# DA FARE
**1.** Nel testo sull'Afghanistan, chi guida il nuovo esecutivo nominato dai Talebani agli inizi di settembre?
**2.** Per favore, riporta fedelmente il passo del testo sull'Afghanistan che comincia con le parole "Da molti anni" e si chiude dopo le parole "di gruppi estremisti.".

# ESTRATTO DEL TESTO
Il 15 agosto 2021, completato ormai in anticipo il ritiro americano deciso a Doha, Kabul cade in mano dei Talebani, ultima di una serie di grandi città (Herat, Kandahar, Jalalabad) e città minori conquistate nelle settimane precedenti. I Talebani si mettono al lavoro e, nonostante le promessa di un governo inclusivo, agli inizi di settembre nominano il nuovo esecutivo con a capo Mohammad Hasan Akhund, stretto collaboratore del defunto fondatore del gruppo, mullah Omar.  I Talebani reimpongono una stretta lettura della Sharia, discriminano le donne e sono diverse le azioni contro la minoranza hazara. Il Paese precipita intanto in una crisi economica senza precedenti per mancanza di fondi e circolante, motivo dovuto anche al congelamento dei beni della Banca centrale afgana (circa 9 miliardi) bloccati negli Usa. In aprile 2022 la promessa riapertura delle scuole per le ragazze non avviene ed anzi i Talebani dettano misure più strette sull’abbigliamento femminile. A dicembre 2022 i Talebani arrestano cinque donne che partecipavano a una protesta nella capitale afgana, Kabul, contro il divieto di frequentare le università. Arrestati anche tre giornalisti. Le ragazze sono già state escluse dalla maggior parte delle scuole secondarie: il nuovo divieto è stato attuato con effetto immediato dal ministro dell’istruzione che ha diramato l’ordine alle università pubbliche e private di vietare alle donne la frequenza.

Profughi, sfollati, rifugiati

Da molti anni il paese è vessato da numerosi conflitti e caratterizzato quindi da importanti ondate migratorie. Dall’invasione sovietica degli anni ’80 fino a quella statunitense conclusasi l’anno scorso, è stato per decenni oggetto di mire esterne, per via della sua posizione geografica di collegamento tra l’Asia e centrale e il Medio oriente. A questo si aggiungono i numerosi conflitti interni, dovuti anche all’incidenza di gruppi estremisti.

# INFORMAZIONI FORNITE
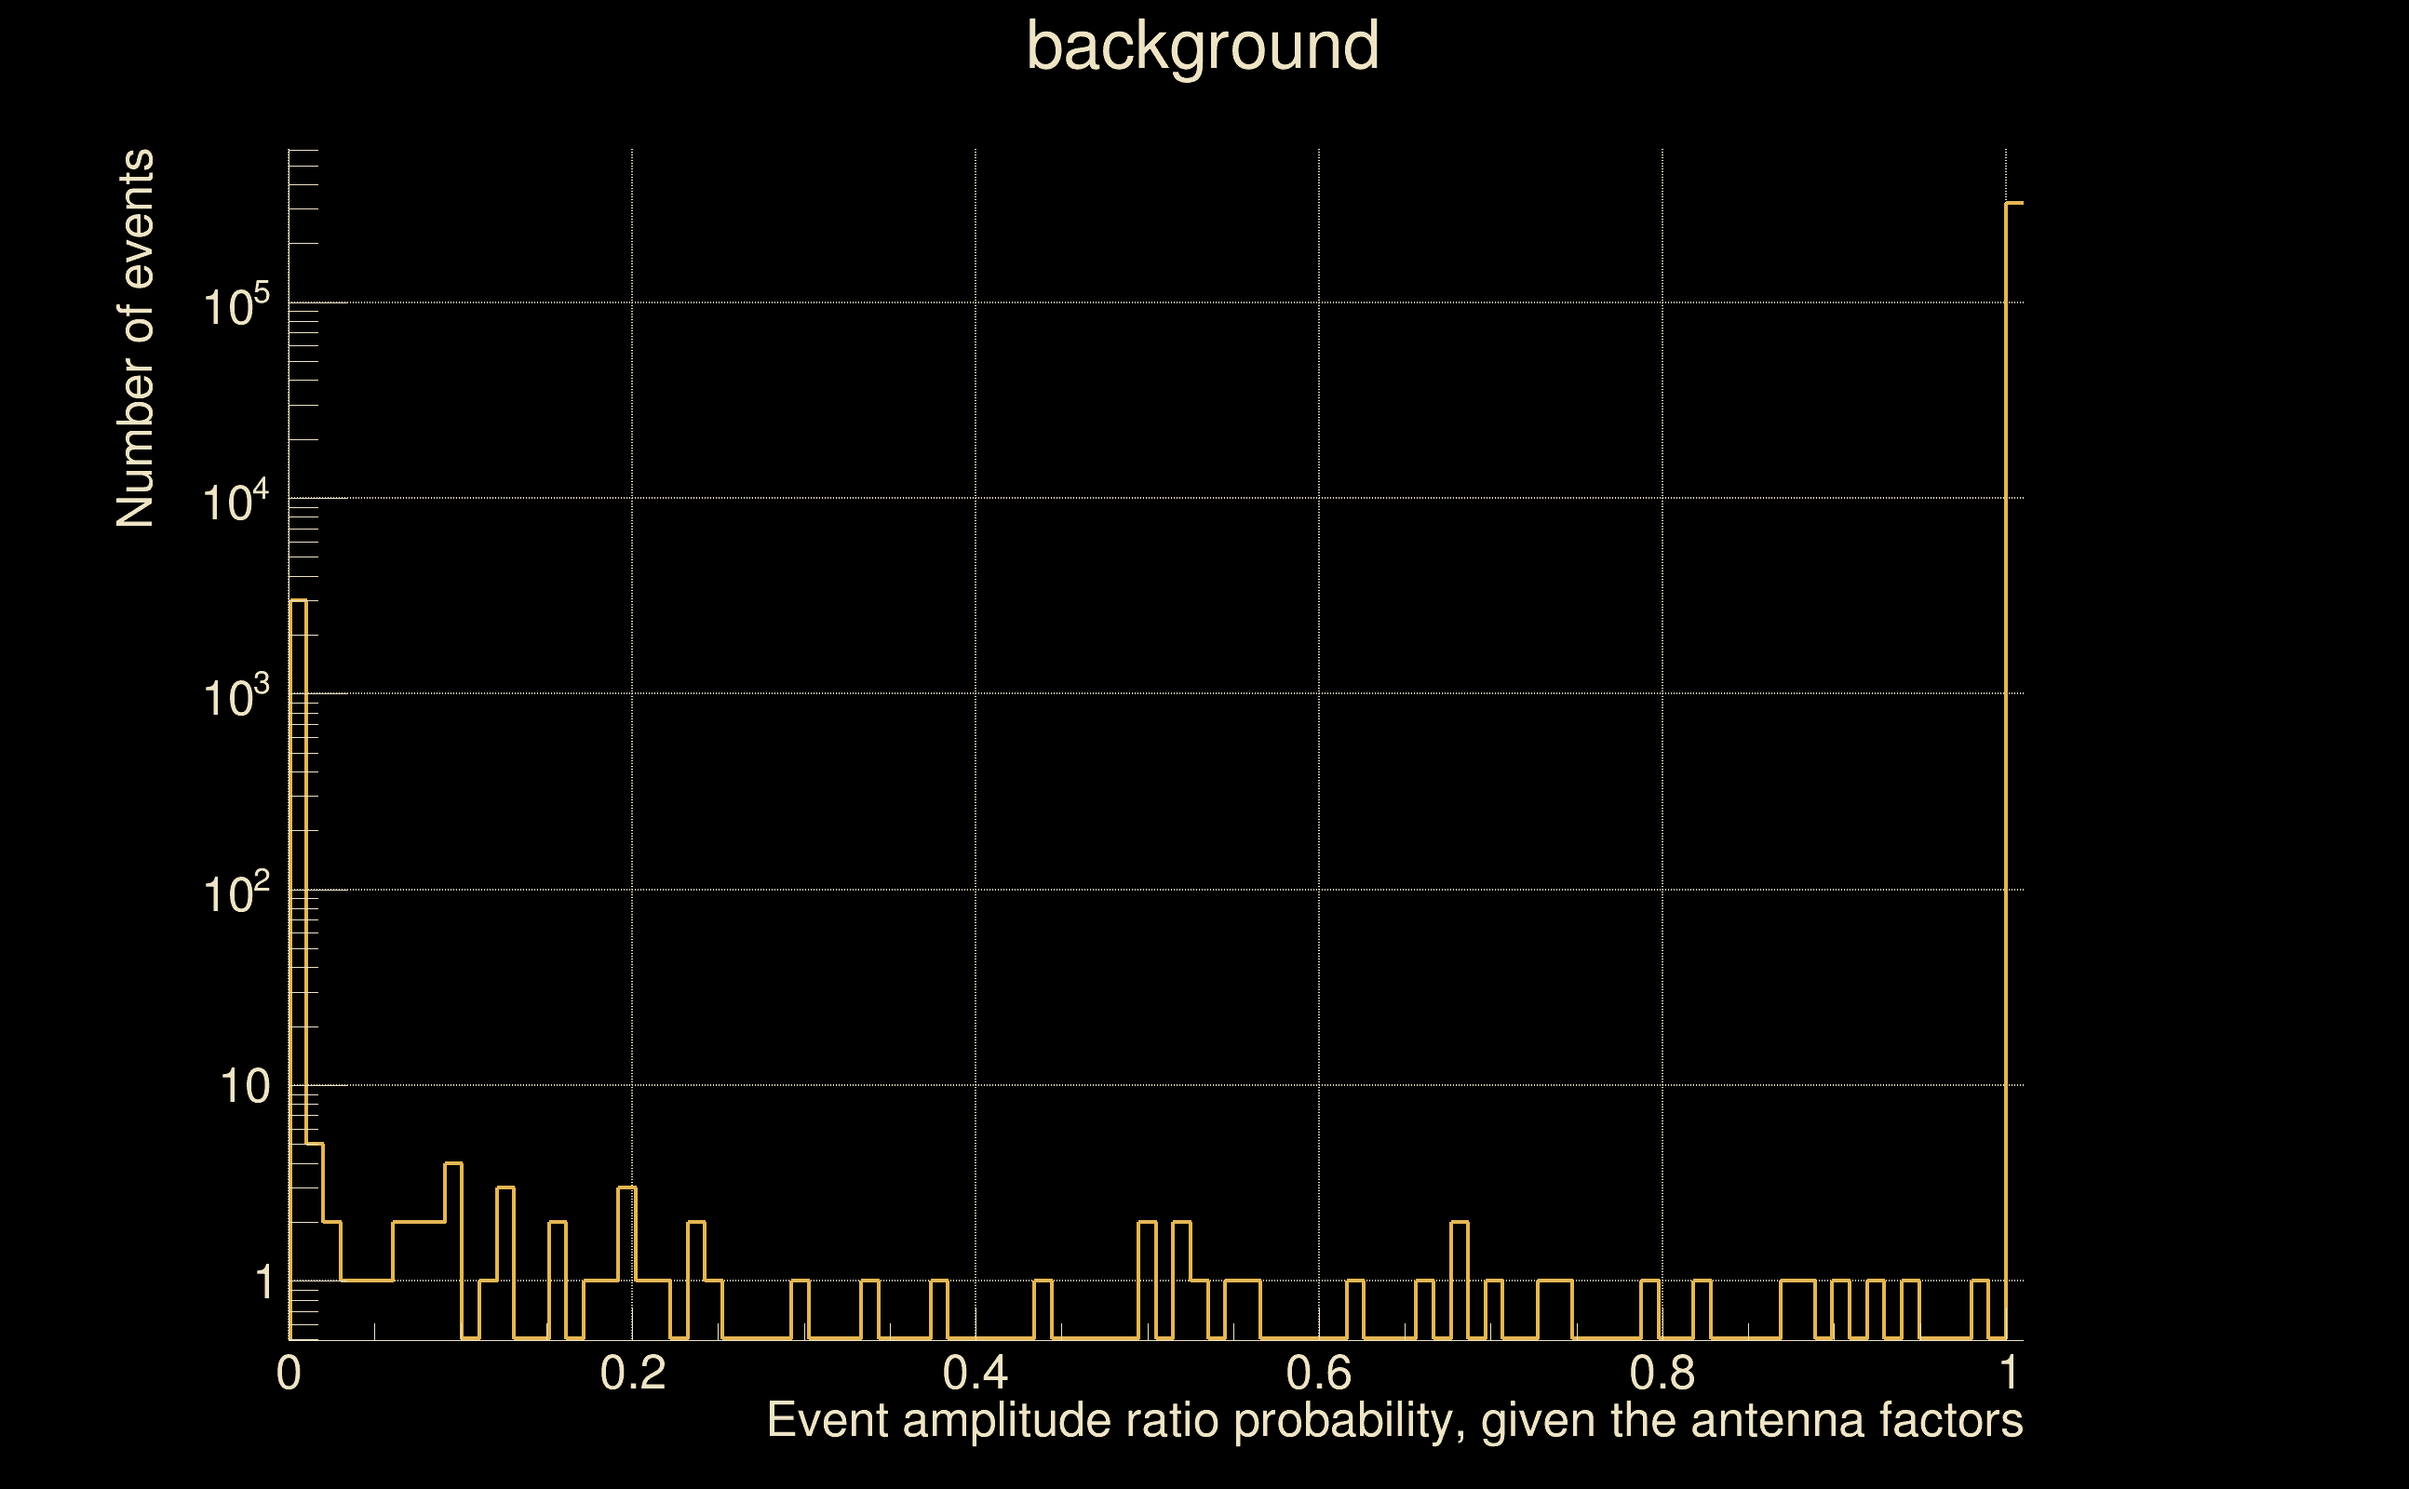The height and width of the screenshot is (1489, 2409).
Task: Click the 'Number of events' y-axis label
Action: (x=135, y=338)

# RISULTATI DELL'ESERCIZIO
**1.** Mohammad Hasan Akhund.

**2.**
Da molti anni il paese è vessato da numerosi conflitti e caratterizzato quindi da importanti ondate migratorie. Dall’invasione sovietica degli anni ’80 fino a quella statunitense conclusasi l’anno scorso, è stato per decenni oggetto di mire esterne, per via della sua posizione geografica di collegamento tra l’Asia e centrale e il Medio oriente. A questo si aggiungono i numerosi conflitti interni, dovuti anche all’incidenza di gruppi estremisti.